Decerto que quando Jorge Ben cantou isso em 1972 ele nem de longe pensava em futebol de várzea, mas para assuntos ludopédicos vindos do terrão a bela canção se faz muito pertinente para a crônica que virá. A razão do porque disso é quase que óbvia…

Todo sujeito que senta para escrever seus contos, poemas e crônicas pensa em mudar o mundo. Nada menos que isso. O Cronista ludopédico aqui não fugirá a essa premissa, portanto.

Afinal, por quantas vezes eu já não sentei para escrever pensando em fazer das duras caneladas dos campos de terra do ABCD, um relicário de flores e estrelas para entregar para vocês, caros leitores? Quantos sonhos de Proust já tive, ao imaginar que uma crônica de futebol de várzea rasgaria feito faca, a pele e o coração de vocês que me lêem?

E não se assustem com a forte imagem descrita no desejo exposto na frase última:

Desejos só podem ser válidos para vida, se conquistados através do furor apaixonado do gosto de sangue e corte.

Como o futebol de várzea.

Caro leitor que aqui me acompanha, lhe afirmo com todas as letras que um domingo de várzea jamais pode ser visto como um domingo qualquer. Por todas as forças que a experiência dessa prática reserva a quem curte esse universo, as coisas da bola de capotão sempre serão líricas. Nada menos que isso:

Líricas.

Vejamos esse último domingo meu…

Em um dia belo de céu azul e sol de um milhão de Saaras, acompanhei do pé do morrão o jogo entre DER de São Bernardo e Boa Vista de Diadema, válido por nada do vil metal meritocrático. Era um amistoso entre amigos que em meio a um mundo de ódio e caos e outros golpes, decidiram que iam tão somente se divertir.
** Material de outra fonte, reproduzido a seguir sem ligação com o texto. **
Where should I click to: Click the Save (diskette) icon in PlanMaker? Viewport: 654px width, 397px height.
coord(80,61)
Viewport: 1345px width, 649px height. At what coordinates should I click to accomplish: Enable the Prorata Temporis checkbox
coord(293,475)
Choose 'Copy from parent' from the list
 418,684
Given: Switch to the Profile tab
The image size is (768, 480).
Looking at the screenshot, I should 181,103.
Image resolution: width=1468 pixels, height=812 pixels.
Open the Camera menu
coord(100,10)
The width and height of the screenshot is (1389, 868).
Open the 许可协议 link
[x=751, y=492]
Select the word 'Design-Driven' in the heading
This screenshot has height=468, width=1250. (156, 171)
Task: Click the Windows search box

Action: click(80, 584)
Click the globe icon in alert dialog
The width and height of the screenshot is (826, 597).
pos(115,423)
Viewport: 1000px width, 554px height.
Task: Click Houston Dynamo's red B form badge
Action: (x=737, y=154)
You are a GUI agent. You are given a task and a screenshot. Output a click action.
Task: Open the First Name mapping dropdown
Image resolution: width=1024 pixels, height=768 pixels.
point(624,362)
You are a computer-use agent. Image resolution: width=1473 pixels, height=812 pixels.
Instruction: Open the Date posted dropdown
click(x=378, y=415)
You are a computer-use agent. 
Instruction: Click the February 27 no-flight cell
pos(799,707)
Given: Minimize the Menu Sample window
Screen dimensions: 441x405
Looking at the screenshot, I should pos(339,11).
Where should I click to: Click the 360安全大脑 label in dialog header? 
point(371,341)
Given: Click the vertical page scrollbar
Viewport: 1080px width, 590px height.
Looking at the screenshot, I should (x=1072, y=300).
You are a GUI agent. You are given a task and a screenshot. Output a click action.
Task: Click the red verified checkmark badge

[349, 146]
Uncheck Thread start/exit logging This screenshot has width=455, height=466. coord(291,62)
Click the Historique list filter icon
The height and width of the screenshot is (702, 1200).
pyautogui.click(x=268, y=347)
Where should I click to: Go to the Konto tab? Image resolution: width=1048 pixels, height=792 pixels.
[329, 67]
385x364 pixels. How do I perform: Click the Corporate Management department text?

E ao redor do campo então, as cenas que mais me encantavam.

A cada criança, adulto, mulher, velhos ou novos que chegavam, vinha um sorriso de bom dia. A cordialidade do povo que sai de casa domingo pela manhã para ver um jogo de futebol de várzea é comovente. Em um mundo duro onde a irracionalidade tenta imperar, sinto que na beira do campo de futebol de várzea reside toda a poesia da resistência humana. Ali está a paz.

Segui andando e então reparei que do bar do campo dava pra ver o jogo. Fui até lá e o simpático, o dono do bar, me vendeu uma cerveja gelada e uma coxinha de frango deliciosa. Me ajeitei em um canto e passei a ver o jogo, ou a ver o que eu queria ver, não sei…

Enquanto o time do DER contava com a força de seus atacantes Max e Lipe para abrir um 3×0 no placar liberei meus pensamentos para imaginar que a alegria é possível e está muito mais perto do que pensamos.

Em um campo de terra simples, rodeado de amigos que se faz no minuto imediato que se retribui um sorriso, dividindo uma cerveja, vibrando por um gol seja ele de quem for, está a felicidade. Livre de amarras, de elitismos, de todo e qualquer tipo de ódio e segregação, afirmo que a várzea é a única chance que o cotidiano tem para ser belo.